Dennoch brodelt die schwarze Atmosphäre unbeeindruckt weiter im Topf; nur kurz überzuckert mit einer doch recht melodramatisch und schmalzig geratenen Liebesgeschichte, die über Gebühr thematisiert wird und die die eigentlich wunderbare Truffaut-Muse Claude Jade dabei wie bloßes Zierwerk und Staffage aussehen lässt.
Im Schlussdrittel dann wie angekündigt wird die Handbremse für ein kurzes Finale losgelassen. Dieses beherbergt dann auch jenen kleinen Strauß gespenstischer Szenen, die heutzutage sicherlich nicht mehr ganz so creepy wirken wie damals, als man sie als Kind oder Jugendlicher vor dem Fernsehbildschirm erlebt hat, aber dem Film eine gewisse Reputation unter den älteren Semestern und den Kennern des damals im Regionalfernsehen ausgestrahlten Gruselkabinetts eingebracht hat.
Da die Jade nicht wie gewohnt glänzt und ihr verliebter Sidekick jetzt auch nicht gerade cool wie Bond ist, obliegt es den undurchsichtigen Charakteren erinnerlich zu bleiben. Den Schachroboter, der mit seinem Turban die Brücke zum historisch verbrieften "Schachtürken" schlägt, hatten wir schon. Bliebe noch sein eloquenter, aber sinistrer Schöpfer, eine Filmfigur, die von André Reybaz brillant mit unterschwelliger Diabolik zum Leben erweckt wird und die ihren Namen ebenfalls mit einer historischen verbrieften, natürlich zwielichtigen Gestalt teilt.
Nämlich die des Alchemisten und Okkultisten Comte de Saint-Germaine, der von sich behauptet hat, Jahrhunderte überdauert zu haben; bis ihn - so steht's in Wikipedia geschrieben - der grimme Schnitter an einem 27. Februar des Jahres 1784 dann doch noch erwischt hat ...

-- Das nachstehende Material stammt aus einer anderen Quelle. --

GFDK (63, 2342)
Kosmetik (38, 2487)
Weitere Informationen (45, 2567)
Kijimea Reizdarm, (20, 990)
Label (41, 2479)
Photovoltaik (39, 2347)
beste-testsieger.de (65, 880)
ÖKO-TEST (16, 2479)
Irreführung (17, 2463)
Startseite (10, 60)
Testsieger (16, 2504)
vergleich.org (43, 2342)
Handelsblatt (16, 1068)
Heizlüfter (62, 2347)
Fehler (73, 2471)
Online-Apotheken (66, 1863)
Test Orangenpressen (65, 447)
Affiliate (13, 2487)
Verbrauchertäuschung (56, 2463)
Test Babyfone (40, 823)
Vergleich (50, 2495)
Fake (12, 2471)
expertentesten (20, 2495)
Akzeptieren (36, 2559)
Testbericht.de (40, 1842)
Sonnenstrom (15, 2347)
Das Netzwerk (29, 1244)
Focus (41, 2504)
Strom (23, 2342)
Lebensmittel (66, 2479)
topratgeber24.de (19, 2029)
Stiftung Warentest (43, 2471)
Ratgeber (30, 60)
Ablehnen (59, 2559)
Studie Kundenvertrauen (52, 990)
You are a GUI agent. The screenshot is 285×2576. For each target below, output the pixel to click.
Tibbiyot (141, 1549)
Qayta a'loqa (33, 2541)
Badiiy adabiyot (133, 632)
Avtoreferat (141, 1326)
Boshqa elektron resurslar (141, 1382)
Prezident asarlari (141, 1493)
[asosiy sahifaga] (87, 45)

Ein unheimlicher Schachroboter und ein böser Verdacht sind das Bindeglied in diesem von älteren Semestern hoch geschätzten Schauerstück, das gekonnt klassischen Grusel mit Science Fiction verbindet. Die Erzählung aus der Feder des DIE FLIEGE-Autoren Langelaan lebt von Originalität und einer eigentümlichen Atmosphäre. Allerdings ist SCHACH DEM ROBOTER auch konsequent alles Reißerische aussparende filmische Lava, die naturgemäß mit stark gedrosseltem Tempo vorwärts fließt und leider nicht auf ein paar kitschige romantische Momente verzichtet hat.